Figure 3

Figure 3

Misexpression of p.D40G, p.G38R and AH1-Annexin A11 in AB Zebrafish result in severe morphological defects at 48 hpf. (A) Lateral view of AB larvae injected at the one-cell stage expressing MNX1:GAL4 and a mix of either empty-UAS GFP, or human Annexin A11-GFP plasmids of wild-type (WT), the non-disease control D40H and mutants D40G, G38R and AH1 (alpha helical 1 deletion) and imaged at 48 hours post-fertilization (hpf). Approximately 30% of larvae with G38R, D40G and AH1 mutants showed a range of morphological phenotypes i.e. curly tail (CT), haemorrhage (hem) and heart defects (h) (n = 40 each group, n = 12 G38R, D40G and AH1 deformed embryos each time, four biological replicates). (B) Live imaging of caudal primary (CaP) motor neurons from normal like GFP positive (+ve) larvae (free of morphological abnormalities) showing representative images (left to right) injected with empty vector-eGFP, wild-type Annexin A11-eGFP and D40G-Annexin A11-eGFP. Neurons imaged from sagittal and cross-sectional view show a single neuron innvervated by a cap neuron (top). Quantitative analysis of axonal length and branching after microinjection with control eGFP vector, wild-type Annexin A11 and amyotrophic lateral sclerosis (ALS) and AH1 mutants (bottom). Statistical analysis was performed on GraphPad Prism 7 using a one-way ANOVA with a post hoc Tukey’s multiple comparisons test. ****P ≤ 0.0001, n = 3: eGFP: n = 12 WT-Annexin A11-eGFP, n = 12: D40G- n = 6 G38R and n = 6 AH1 Annexin A11-eGFP (one axon per biological replicate, maximum projection).

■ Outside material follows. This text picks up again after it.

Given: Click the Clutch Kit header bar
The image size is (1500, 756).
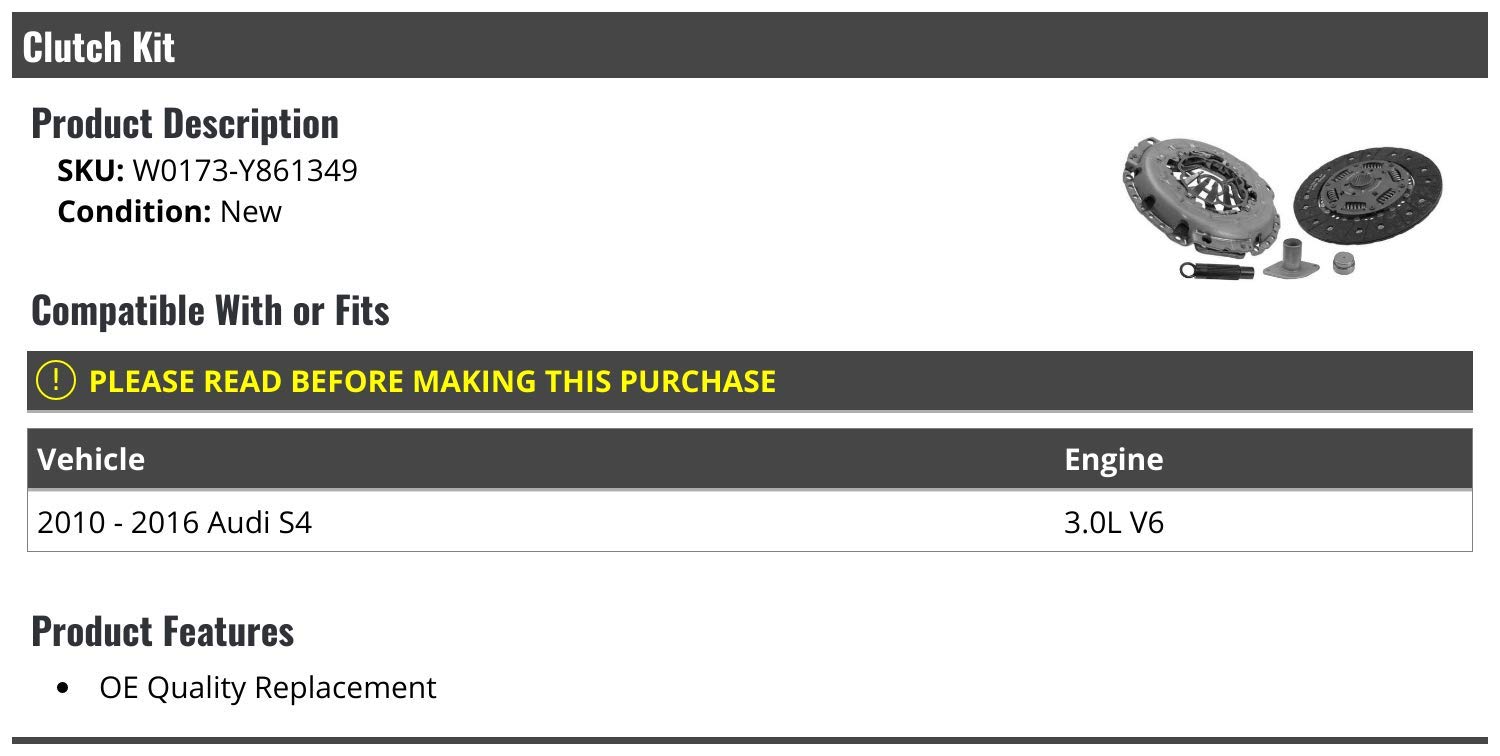Looking at the screenshot, I should point(749,46).
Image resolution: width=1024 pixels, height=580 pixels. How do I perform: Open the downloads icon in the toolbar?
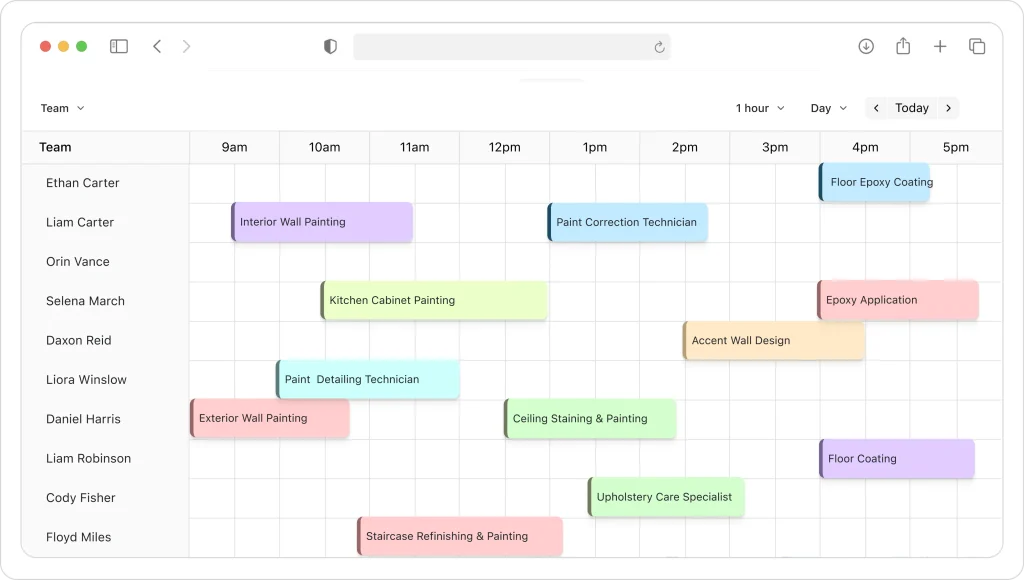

Scale bar = 100μm. (C) The D40G mutation results in a reduced amount of axonal Annexin A11 expression and clustering with acetylcholine receptors. [C(i–viii)] Confocal images of zebrafish trunk, lateral view, anterior to the right, imaged at 48 hours post-fertilization (hpf) after microinjection with WT-Annexin A11-eGFP and D40G-Annexin A11-eGFP mutant plasmids and followed by GFP [C(i and v)], ac-Tubulin [C(ii and vi, cyan)] and staining BTX [C(iii and vii, red)]. GFP immunohistochemistry (IHC) demonstrates decreased or absent branching of motor axons in D40G injected embryos, compared to embryos injected with WT-Annexin A11. Insets on [C(iv and viii)] represent effects on postsynaptic development (red arrows and white square). Max projections. Scale bar = 100μm. eGFP = enhanced green fluorescent protein.